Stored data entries
/---

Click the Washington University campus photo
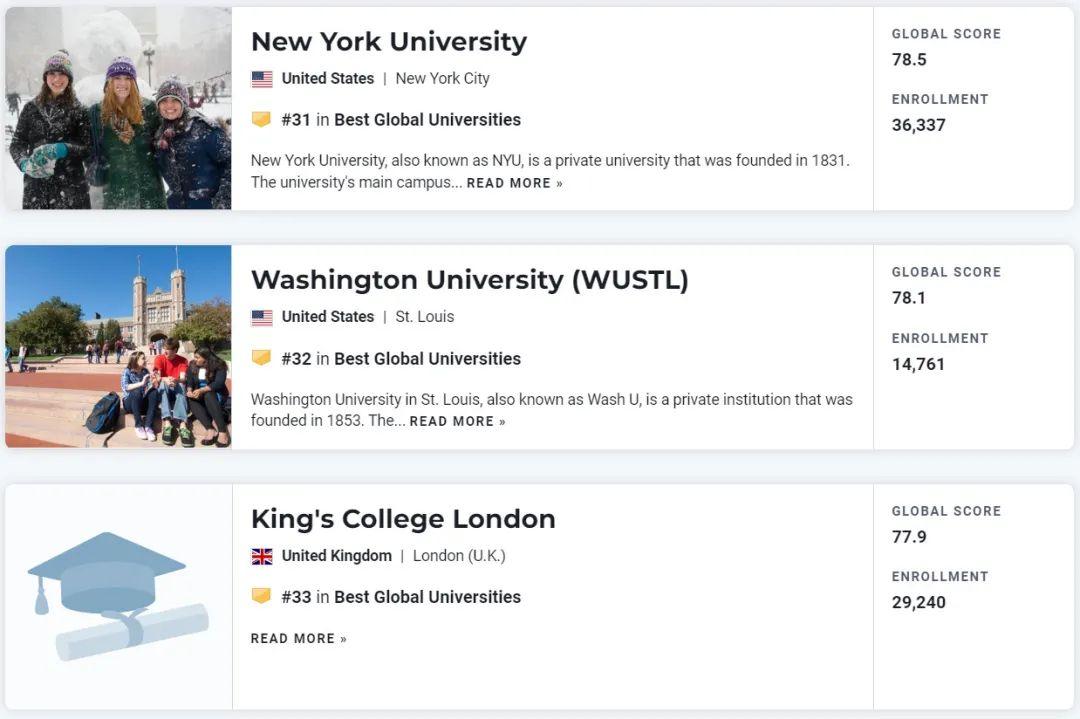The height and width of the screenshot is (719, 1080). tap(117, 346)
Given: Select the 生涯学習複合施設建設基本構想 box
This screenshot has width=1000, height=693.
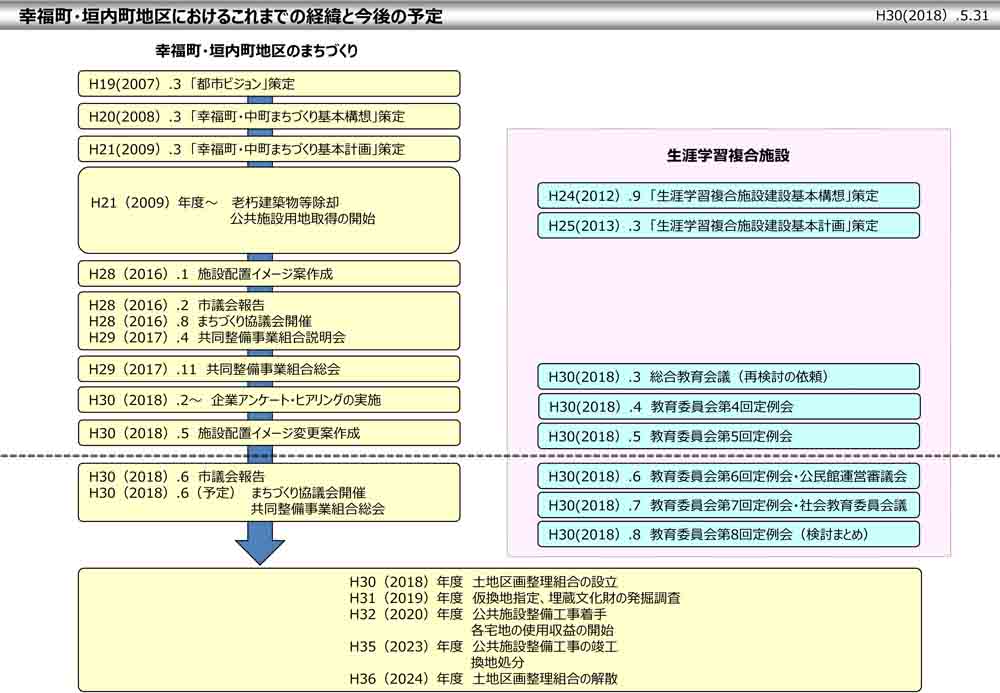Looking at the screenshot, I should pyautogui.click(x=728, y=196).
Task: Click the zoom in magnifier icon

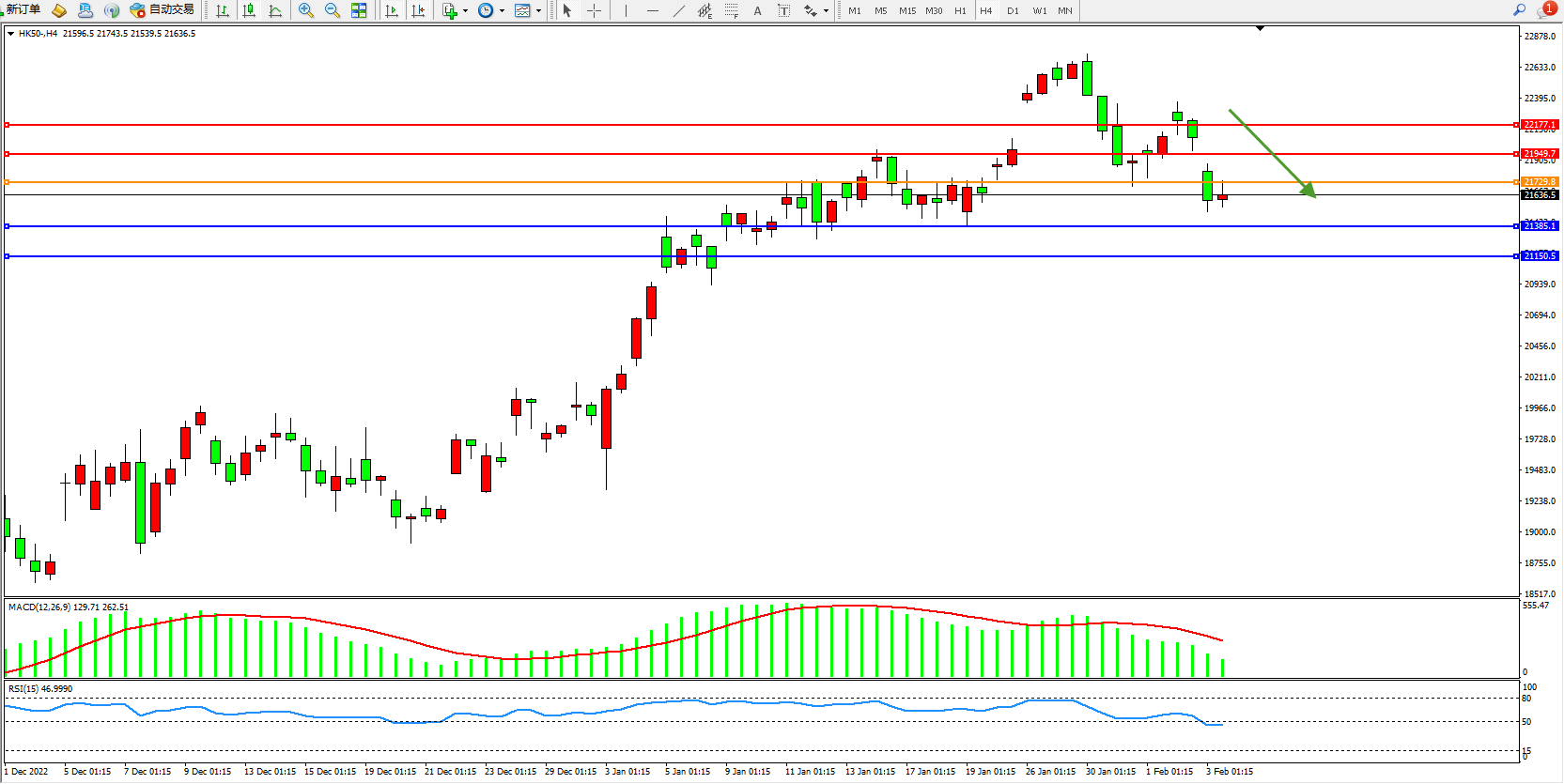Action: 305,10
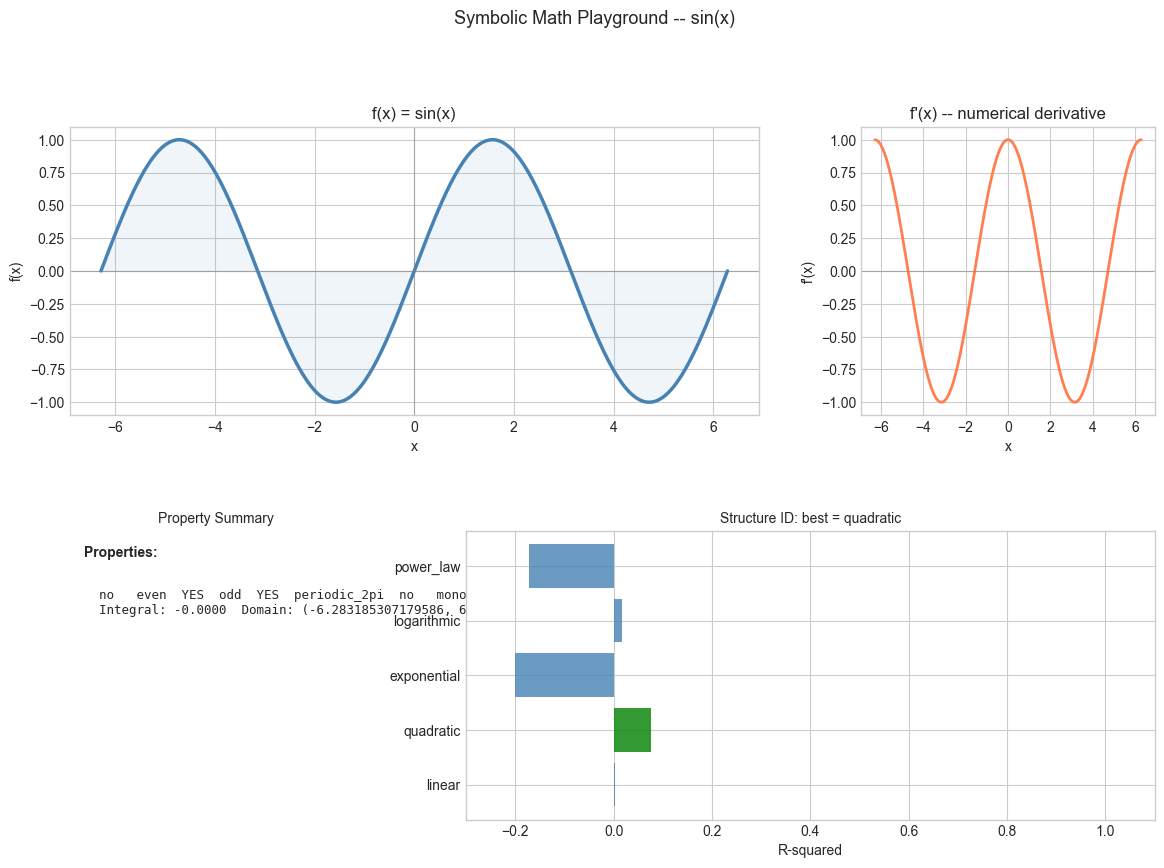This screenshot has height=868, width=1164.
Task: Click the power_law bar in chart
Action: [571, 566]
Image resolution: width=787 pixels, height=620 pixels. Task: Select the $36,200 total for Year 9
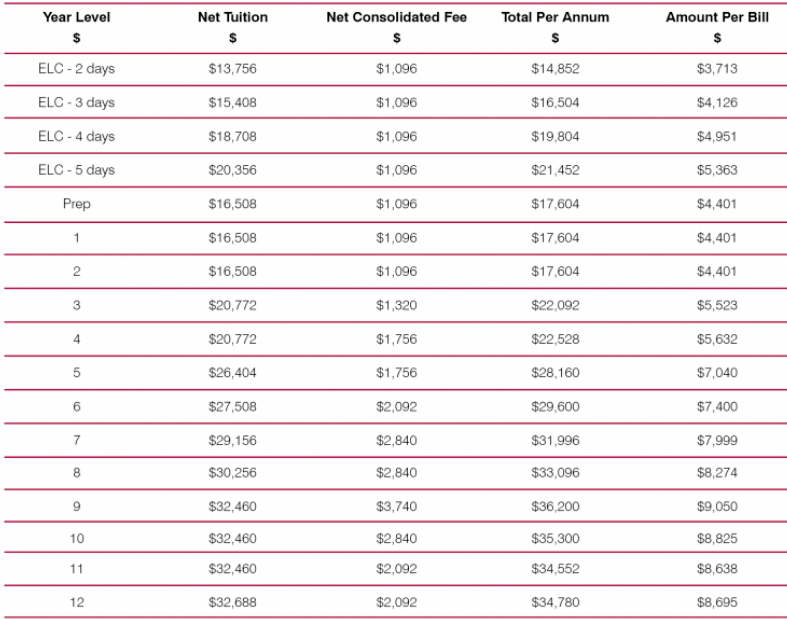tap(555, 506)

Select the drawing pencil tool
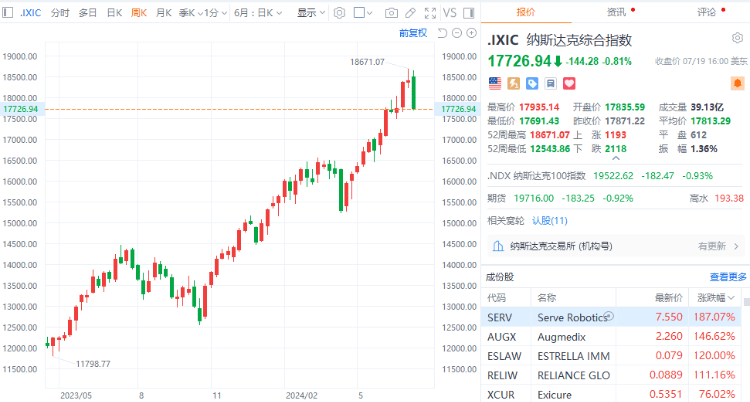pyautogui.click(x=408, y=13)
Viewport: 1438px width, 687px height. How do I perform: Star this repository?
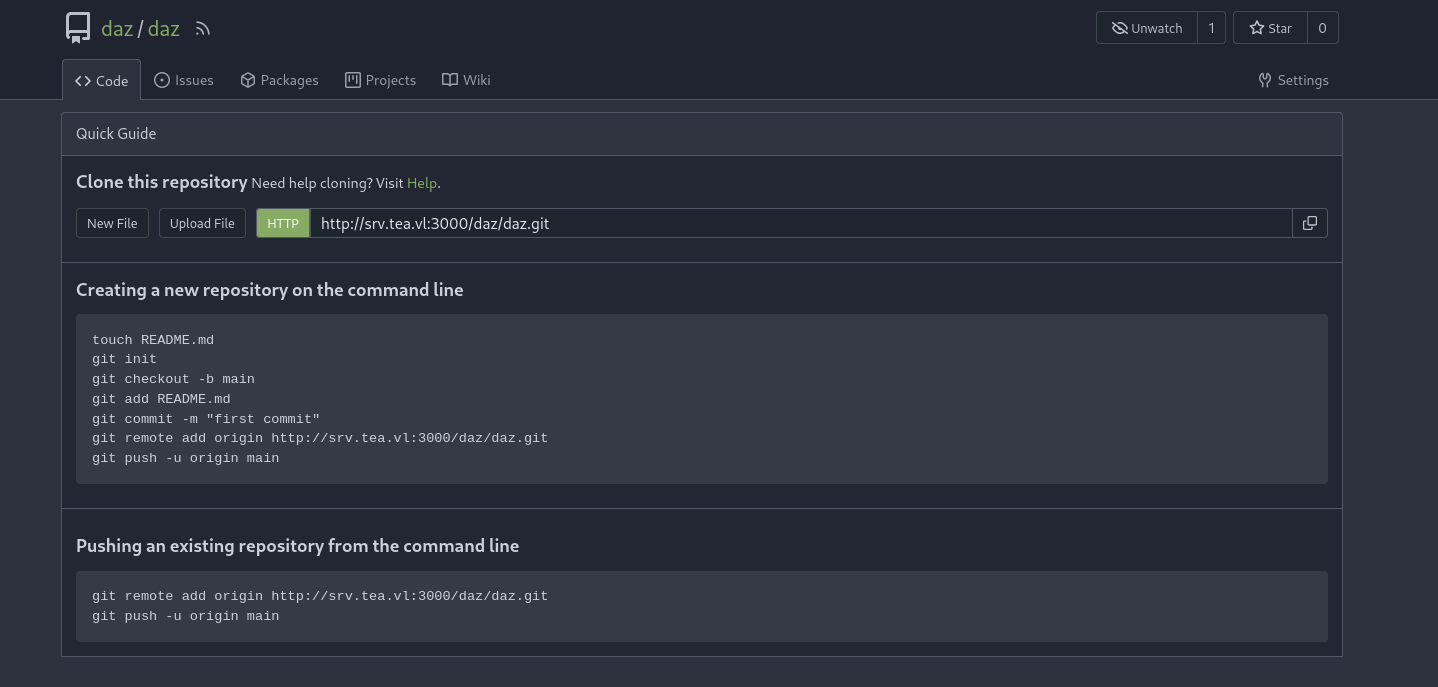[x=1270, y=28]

\---

◆ TASK PROMPT
Repeat every entry above exactly as written and omit any pictures it holds.

◆ ANSWER BOX
Click the Washington University campus photo
The height and width of the screenshot is (719, 1080). tap(117, 346)
Given: Select the 生涯学習複合施設建設基本構想 box
This screenshot has width=1000, height=693.
Looking at the screenshot, I should pyautogui.click(x=728, y=196).
Task: Click the zoom in magnifier icon

Action: 305,10
This screenshot has height=868, width=1164.
Task: Click the power_law bar in chart
Action: [571, 566]
Image resolution: width=787 pixels, height=620 pixels. Task: Select the $36,200 total for Year 9
tap(555, 506)

Select the drawing pencil tool
pyautogui.click(x=408, y=13)
Viewport: 1438px width, 687px height. How do I perform: Star this repository?
[x=1270, y=28]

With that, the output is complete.